Berset Alain · Bundesrat · 2018-09-10
Berset Alain · Bundesrat · Freiburg · 2018-09-10
Wortprotokoll
S'agissant de ces deux points, je vais surtout m'exprimer sur celui qui concerne la limitation d'accès - le délai de dix ans - pour prétendre aux prestations complémentaires. C'est une mesure que votre conseil a introduite; le Conseil des Etats s'y est opposé, de même que le Conseil fédéral.
Nous comprenons bien qu'il s'agit de garantir que les prestations complémentaires arrivent vraiment dans la poche de celles et ceux qui en ont besoin, d'éviter à tout prix le tourisme dans ce domaine et de mettre un frein au tourisme des prestations sociales.
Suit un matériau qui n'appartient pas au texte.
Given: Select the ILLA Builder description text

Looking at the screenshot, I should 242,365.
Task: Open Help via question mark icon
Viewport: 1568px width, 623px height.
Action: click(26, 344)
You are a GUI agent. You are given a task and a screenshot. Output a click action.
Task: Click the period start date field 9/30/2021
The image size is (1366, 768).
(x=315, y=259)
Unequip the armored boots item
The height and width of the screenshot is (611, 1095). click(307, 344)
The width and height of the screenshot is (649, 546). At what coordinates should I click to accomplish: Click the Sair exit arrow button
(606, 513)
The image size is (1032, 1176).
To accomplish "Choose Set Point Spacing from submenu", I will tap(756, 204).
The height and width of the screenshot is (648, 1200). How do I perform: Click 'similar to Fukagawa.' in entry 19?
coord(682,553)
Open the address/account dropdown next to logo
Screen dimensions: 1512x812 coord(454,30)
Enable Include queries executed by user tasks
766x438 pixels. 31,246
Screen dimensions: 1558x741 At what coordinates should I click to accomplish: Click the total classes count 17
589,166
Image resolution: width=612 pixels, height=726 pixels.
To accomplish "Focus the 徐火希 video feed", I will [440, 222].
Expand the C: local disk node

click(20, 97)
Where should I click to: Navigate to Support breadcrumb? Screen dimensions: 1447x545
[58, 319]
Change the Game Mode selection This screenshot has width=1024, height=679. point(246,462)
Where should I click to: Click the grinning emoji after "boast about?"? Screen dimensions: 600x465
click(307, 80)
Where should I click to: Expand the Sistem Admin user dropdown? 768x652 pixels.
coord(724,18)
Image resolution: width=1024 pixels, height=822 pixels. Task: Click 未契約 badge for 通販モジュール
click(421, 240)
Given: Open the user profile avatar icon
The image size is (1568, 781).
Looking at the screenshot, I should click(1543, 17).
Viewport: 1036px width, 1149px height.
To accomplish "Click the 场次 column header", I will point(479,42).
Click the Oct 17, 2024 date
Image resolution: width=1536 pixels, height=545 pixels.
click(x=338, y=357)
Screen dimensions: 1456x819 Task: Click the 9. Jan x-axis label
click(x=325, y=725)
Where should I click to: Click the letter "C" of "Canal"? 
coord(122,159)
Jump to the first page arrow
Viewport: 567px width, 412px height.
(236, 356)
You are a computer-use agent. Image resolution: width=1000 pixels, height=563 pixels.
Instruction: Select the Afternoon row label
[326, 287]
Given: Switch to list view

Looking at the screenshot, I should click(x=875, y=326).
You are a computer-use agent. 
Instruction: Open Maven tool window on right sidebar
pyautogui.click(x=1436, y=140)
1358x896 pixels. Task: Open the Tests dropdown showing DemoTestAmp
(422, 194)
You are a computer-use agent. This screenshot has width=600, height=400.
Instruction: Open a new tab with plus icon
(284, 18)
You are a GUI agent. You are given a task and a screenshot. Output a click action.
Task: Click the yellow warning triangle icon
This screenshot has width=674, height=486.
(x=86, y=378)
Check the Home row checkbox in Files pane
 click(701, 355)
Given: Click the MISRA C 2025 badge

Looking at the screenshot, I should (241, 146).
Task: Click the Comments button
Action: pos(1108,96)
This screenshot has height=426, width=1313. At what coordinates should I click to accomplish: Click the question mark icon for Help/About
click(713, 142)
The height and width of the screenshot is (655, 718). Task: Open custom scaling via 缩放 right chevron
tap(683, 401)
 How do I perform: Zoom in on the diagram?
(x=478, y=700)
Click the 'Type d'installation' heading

Cela dit, la mesure, telle qu'elle est proposée, promet beaucoup de choses mais n'atteint pas son but - pour parler franchement -, et ce pour une raison très simple: tous les ressortissants de l'Union européenne et de l'AELE ne seraient pas touchés ni concernés, puisque les accords qui nous lient à ces Etats et à ces groupes d'Etats exigent que les périodes accomplies dans un Etat de l'Union européenne ou de l'AELE soient totalisées en vue de l'ouverture d'un droit à une prestation en Suisse. Donc, cela signifie que les cas que l'on aurait pu croire poser problème n'existent pas, car les personnes sont simplement exclues de ces prestations. On touche les autres, et les autres, ce sont notamment les réfugiés reconnus, les apatrides, les Suisses de l'étranger. Au total, ce sont environ 5000 personnes; c'est très peu de monde par rapport à toutes les personnes qui pourraient être concernées, dont - et cela a été mentionné - 700 Suisses de l'étranger.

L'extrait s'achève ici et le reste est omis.